The popularity of ABM has skyrocketed in the past few years – and so has the amount of ABM technology available. Many marketing teams have built their ABM programs piecemeal, adding media management here and full-funnel analytics there. While you don’t necessarily need to use a full-service ABM platform, you do need to ensure data interoperability, implement closed-loop reporting and optimize your tech stack so that everyone is working together, not siloed.
What you can do: It can be hard to take a holistic, objective view of your own programs and systems. This is one ABM challenge where you may want to bring in the experts. An outside team like BOL has established processes to evaluate and align your technology, so you can implement a truly data-driven marketing strategy.
Personalization is the cornerstone of any ABM strategy – without content that is highly personalized and targeted, you’re not really doing ABM at all. The first step to personalization is to build your target account list (TAL), which can be an ABM challenge in itself (this goes along with challenge #3: when your technology is optimized, making and updating TALs gets much easier). Then you still need to create content that will connect with that list on a deeper level.
What you can do: Always put your audience first: Create an account-based content marketing strategy that focuses on what matters to your target accounts, not to your business. Dig into their pain points and offer content that helps solve them. It’s the reason content is king, in any type of marketing.
This account-based marketing challenge goes hand-in-hand with personalization: After all, content personalized to a particular industry, decision-maker or even individual is great for breaking through to your target audience but less great for scaling your ABM program. And in today’s landscape, every marketer is responsible for proving the ROI of their efforts – an ROI that is often realized through scaling.
What you can do: With the right content strategy, you can create assets that are easily refreshed for specific industries or decision-making roles. You can also create templates for things like landing pages that you can use for 1:1 campaigns. But, like many other ABM challenges, the real answer here is technology. Automate as much of your ABM process as possible, and ROI will follow.

[Saved data entries]
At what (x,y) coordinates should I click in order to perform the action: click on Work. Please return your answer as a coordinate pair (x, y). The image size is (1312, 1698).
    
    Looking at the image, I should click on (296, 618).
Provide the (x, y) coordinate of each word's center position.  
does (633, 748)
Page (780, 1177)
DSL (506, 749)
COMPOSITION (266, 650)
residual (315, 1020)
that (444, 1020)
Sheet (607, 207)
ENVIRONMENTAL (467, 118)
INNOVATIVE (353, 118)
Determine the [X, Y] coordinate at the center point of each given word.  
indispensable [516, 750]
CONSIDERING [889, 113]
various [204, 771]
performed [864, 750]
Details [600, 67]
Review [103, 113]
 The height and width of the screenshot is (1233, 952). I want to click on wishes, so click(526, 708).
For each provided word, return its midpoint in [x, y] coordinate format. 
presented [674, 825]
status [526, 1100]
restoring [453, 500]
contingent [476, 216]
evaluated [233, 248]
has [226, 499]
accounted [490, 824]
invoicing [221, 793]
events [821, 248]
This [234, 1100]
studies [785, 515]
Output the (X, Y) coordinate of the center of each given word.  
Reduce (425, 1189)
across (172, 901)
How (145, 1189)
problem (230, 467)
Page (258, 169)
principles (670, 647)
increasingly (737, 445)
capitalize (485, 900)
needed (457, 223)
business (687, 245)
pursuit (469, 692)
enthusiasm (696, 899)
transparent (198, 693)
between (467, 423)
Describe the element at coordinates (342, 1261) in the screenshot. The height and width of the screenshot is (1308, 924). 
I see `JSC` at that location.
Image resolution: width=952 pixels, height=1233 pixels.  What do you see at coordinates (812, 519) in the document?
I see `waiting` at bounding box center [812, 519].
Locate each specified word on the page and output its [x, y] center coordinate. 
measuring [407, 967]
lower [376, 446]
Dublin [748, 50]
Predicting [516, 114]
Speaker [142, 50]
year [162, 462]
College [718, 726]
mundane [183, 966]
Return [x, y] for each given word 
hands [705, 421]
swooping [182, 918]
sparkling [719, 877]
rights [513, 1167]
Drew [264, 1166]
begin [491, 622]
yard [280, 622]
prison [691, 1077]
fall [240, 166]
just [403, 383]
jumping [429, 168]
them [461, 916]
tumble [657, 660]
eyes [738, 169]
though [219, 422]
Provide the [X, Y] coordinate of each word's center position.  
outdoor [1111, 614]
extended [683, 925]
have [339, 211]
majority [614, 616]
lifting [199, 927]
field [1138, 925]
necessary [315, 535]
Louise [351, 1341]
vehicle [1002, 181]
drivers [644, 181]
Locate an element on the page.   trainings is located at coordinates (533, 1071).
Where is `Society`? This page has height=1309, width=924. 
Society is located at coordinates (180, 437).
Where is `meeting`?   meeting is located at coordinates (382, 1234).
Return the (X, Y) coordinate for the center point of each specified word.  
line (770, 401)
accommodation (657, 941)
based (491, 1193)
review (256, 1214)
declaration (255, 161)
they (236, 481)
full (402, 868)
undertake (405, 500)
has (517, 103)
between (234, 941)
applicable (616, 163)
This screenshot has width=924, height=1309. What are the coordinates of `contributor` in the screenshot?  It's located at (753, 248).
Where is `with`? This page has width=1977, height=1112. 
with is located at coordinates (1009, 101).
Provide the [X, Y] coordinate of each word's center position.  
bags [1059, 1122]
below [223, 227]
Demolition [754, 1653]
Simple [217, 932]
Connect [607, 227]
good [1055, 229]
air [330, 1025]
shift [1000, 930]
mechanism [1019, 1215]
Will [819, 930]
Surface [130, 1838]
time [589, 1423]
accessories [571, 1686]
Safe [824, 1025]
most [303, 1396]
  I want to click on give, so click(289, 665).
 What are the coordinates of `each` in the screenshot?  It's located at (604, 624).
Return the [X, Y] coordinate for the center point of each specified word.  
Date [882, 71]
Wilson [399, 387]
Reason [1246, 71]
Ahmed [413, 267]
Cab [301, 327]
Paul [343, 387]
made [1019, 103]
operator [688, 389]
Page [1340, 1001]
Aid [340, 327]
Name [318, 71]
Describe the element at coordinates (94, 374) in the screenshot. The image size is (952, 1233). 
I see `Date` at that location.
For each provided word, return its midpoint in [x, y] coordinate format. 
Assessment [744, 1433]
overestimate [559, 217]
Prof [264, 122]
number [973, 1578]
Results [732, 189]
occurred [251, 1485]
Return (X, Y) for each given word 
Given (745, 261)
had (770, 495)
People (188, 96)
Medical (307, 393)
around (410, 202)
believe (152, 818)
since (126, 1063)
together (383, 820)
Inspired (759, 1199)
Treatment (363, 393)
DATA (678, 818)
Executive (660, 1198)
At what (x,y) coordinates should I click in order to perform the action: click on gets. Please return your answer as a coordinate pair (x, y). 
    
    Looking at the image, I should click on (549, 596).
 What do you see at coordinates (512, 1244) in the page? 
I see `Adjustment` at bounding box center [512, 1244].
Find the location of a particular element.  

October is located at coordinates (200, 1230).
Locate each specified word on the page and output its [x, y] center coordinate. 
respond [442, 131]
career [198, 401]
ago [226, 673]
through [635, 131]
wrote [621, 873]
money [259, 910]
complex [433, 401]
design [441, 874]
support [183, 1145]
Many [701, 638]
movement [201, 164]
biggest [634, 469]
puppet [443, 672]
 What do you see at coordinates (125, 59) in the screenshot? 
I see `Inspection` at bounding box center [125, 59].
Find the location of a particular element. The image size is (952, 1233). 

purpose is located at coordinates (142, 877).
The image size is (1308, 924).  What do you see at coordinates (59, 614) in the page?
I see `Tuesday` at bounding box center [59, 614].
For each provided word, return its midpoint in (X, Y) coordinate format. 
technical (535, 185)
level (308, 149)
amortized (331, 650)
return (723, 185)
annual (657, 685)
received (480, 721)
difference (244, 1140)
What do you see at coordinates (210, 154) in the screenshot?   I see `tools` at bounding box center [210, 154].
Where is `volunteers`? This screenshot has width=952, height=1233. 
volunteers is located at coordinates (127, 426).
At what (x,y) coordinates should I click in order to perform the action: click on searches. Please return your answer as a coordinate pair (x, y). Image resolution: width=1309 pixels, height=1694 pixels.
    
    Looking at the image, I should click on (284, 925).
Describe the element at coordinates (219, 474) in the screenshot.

• _WHAT YOU NEED TO DO_
**A.** In the account-based marketing passage, what is the first step to personalization?
**B.** Carry on the account-based marketing passage from its last sentence.
The saved data entries are separate from the account-based marketing passage.

• _ANSWERS TO THE PROBLEMS_
**A.** The first step is to build your target account list (TAL).

**B.**
Now we’re getting into some new ABM challenges marketers are seeing that have been brought about by the recent shifts in the workplace. By some estimates, 25–30% of the workforce will be working at home more than one day a week by the end of 2021, and those numbers rise for work that can easily be done at home – like your B2B buyers. Plus, the pandemic has completely transformed the sales funnel – and this trend isn’t likely to reverse itself in the near future, at least not entirely. All of this affects your ability to track, target and reach B2B buyers.
What you can do: Now is the time to focus on segmenting and optimizing your data. Explore new channels that aren’t usually associated with ABM or B2B marketing, such as Facebook, Twitter, Gmail display ads, podcasts, and over-the-top ads for smart TVs. And tailor your messaging to speak to the times, without being overbearing.
With the recent passage of the California Consumer Privacy Act (CCPA) and the New York SHIELD Act, plus upcoming laws in many other states, consumer privacy has become one of the hottest account-based marketing challenges. Tech companies are getting in on the debate, giving users new privacy settings that could affect your tracking. And third-party cookies are disappearing, impacting the bid stream and your media performance.
What you can do: Data isn’t completely dead, but it will change. First-party data will become king, as it can be used appropriately and in accordance with the new laws. Contextual targeting and real-time behavioral data will also be important pieces of the new data puzzle.
While you’re sure to encounter some ABM challenges on this journey, at the end of the day, it shouldn’t be stressful. Every challenge has an answer if you know where to look.